Loving someone limitlessly is a tall order to fill. It presupposes the ability forgive, accept, and persevere. Forgiveness, acceptance, and perseverance are virtues we all strive to acquire, but our ego usually gets in the way. Letting go of our anger and pride to forgive, letting go of our prejudices to accept, and persist despite disturbances and disagreement is not the natural human nature. The relationship that comes to mind is that of mother and child; mothers usually love their babies despite who they are and what they do. Loving without expecting to receive anything goes against human nature as well. Our capitalist culture has been ingrained into us that ‘you give to get’; we are programmed in this way and practice this philosophy throughout our lives; in the workplace, in relationships, and in commercial activities. This is tied to conditional love, because it is this philosophy that we base our conditions on. We work for an employer to get money and in return we perform services. Our actions are conditional in this way from the playground: if we work hard we get the A. An example of conditionless love can be found in a true servant of God. They will perform duties and prayers to God without seeking anything in return.

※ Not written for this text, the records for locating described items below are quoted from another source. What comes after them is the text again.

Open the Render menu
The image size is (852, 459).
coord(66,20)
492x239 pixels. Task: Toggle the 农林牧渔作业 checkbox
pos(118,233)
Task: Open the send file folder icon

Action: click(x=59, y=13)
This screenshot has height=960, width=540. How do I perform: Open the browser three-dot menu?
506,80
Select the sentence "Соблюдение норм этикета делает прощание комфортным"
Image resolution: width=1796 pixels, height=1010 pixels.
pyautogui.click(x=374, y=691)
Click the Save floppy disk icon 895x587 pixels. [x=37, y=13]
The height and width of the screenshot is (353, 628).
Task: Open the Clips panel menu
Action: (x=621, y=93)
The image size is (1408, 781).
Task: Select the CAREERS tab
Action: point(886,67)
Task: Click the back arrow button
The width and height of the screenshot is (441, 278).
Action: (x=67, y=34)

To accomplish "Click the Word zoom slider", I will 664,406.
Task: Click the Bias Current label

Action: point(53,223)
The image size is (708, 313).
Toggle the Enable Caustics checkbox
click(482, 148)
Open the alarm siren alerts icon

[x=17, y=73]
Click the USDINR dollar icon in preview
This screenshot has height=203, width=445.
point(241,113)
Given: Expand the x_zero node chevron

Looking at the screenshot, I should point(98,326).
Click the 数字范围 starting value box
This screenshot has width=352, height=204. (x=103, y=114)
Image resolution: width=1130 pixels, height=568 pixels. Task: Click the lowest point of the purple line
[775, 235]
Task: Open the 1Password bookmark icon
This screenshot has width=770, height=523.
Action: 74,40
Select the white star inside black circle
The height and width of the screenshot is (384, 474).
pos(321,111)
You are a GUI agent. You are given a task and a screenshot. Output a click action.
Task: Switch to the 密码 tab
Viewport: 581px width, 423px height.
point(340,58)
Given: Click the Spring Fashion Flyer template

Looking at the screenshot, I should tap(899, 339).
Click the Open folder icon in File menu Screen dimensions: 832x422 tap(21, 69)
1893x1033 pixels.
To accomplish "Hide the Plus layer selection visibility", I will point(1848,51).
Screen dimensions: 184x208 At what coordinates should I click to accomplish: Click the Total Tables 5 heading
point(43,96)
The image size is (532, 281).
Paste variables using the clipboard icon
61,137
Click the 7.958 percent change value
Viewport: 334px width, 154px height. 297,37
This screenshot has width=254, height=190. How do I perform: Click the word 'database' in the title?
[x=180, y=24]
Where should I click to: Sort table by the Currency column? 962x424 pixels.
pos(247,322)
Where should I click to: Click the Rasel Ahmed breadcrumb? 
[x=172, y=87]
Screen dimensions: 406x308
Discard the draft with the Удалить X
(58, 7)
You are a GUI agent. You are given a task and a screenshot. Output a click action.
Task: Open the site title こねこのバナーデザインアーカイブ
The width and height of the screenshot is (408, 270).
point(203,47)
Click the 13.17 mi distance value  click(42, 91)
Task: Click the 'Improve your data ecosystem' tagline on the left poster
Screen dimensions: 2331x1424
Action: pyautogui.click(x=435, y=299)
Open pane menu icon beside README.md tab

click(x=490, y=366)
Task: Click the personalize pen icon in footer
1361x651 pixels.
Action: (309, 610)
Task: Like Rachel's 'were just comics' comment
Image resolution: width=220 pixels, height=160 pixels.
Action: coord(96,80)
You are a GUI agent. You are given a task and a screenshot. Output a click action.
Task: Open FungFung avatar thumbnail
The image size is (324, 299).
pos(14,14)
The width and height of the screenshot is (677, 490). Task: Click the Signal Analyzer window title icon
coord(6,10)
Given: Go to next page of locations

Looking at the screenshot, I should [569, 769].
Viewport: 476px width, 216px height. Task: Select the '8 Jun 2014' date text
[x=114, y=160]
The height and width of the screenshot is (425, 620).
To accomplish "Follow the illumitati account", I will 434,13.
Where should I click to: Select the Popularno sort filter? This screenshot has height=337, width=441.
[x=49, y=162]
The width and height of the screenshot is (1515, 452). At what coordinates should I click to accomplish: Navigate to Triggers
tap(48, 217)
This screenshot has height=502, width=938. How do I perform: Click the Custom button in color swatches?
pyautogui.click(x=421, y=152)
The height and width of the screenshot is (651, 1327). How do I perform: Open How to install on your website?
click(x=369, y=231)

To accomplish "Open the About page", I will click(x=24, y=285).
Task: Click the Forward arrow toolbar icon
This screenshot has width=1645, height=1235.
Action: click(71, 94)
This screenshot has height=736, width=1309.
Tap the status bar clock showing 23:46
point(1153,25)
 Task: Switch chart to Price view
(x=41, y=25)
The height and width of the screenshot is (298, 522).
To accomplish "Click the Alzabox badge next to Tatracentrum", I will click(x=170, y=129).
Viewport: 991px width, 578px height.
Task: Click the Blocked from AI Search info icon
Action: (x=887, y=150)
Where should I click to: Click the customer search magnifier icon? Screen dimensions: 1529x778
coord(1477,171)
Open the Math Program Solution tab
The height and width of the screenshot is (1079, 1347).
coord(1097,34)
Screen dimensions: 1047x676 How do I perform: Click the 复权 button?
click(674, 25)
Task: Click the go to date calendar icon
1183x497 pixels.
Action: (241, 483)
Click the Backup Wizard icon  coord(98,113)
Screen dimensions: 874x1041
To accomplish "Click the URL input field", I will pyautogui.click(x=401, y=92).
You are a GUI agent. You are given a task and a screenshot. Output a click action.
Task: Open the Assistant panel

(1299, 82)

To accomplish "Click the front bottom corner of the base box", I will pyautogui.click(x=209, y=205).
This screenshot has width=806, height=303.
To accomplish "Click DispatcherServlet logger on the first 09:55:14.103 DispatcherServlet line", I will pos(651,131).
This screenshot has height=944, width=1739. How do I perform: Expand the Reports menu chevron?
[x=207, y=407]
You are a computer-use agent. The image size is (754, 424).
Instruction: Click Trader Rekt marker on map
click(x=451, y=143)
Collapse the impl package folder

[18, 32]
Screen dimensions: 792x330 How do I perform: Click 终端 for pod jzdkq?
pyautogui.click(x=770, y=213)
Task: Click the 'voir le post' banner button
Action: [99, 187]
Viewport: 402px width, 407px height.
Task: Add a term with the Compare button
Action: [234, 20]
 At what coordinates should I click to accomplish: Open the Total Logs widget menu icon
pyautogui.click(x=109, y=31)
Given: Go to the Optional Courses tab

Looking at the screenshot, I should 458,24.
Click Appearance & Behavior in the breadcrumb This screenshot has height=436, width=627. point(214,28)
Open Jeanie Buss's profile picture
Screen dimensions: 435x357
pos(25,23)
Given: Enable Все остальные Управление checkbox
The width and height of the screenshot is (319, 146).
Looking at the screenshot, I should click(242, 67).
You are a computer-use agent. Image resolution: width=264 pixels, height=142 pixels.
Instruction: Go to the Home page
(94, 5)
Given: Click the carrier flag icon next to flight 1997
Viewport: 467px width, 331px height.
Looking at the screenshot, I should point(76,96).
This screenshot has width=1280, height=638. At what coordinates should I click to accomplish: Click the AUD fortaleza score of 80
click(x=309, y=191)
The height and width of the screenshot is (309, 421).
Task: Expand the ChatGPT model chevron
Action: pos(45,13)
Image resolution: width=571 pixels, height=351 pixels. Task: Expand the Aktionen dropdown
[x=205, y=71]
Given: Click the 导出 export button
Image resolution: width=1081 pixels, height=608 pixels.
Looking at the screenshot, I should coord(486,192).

We all want to be loved regardless of our mistakes, our temperaments, and faults. I want that security and assurance, but it requires an almost saintly being at the other end. Unconditionally loving someone requires putting aside your ego, forgetting your principles, and releasing your intolerances. The prime examples are mother/ child relations and servant/ God relations. Even the mother/ child relation tends to evolve over time as loving another human being unconditionally can be exhausting, demeaning, demoralizing, and even damaging as it requires an understanding and acceptance beyond the self. I try to unconditionally love someone and even the attempt I make leaves me feeling used, dejected, and degraded as I have to put aside my own opinions, thoughts, and beliefs for her happiness.

When we love someone we harbor deep feelings for them that usually help to overcome arguments and disagreements, but there comes a point when will not be able to stand for the grave mistakes, the intolerable abuse, or the inconsiderate behaviors that challenge us. Loving another then reaches its optimal point when both parties have a mutual respect and understanding of the others values, beliefs, and temperament. Unconditional love thus becomes a more elevated experience requiring first wholly loving yourself first. Only when you can absolutely love yourself despite your faults, imperfections, and impurities can you even fathom to unconditionally love other.

Everyone has a limit, a tolerance level and when we understand and accept this we end up in harmonious relationships Life is an adjustment so why wouldn’t we adjust for the ones we love.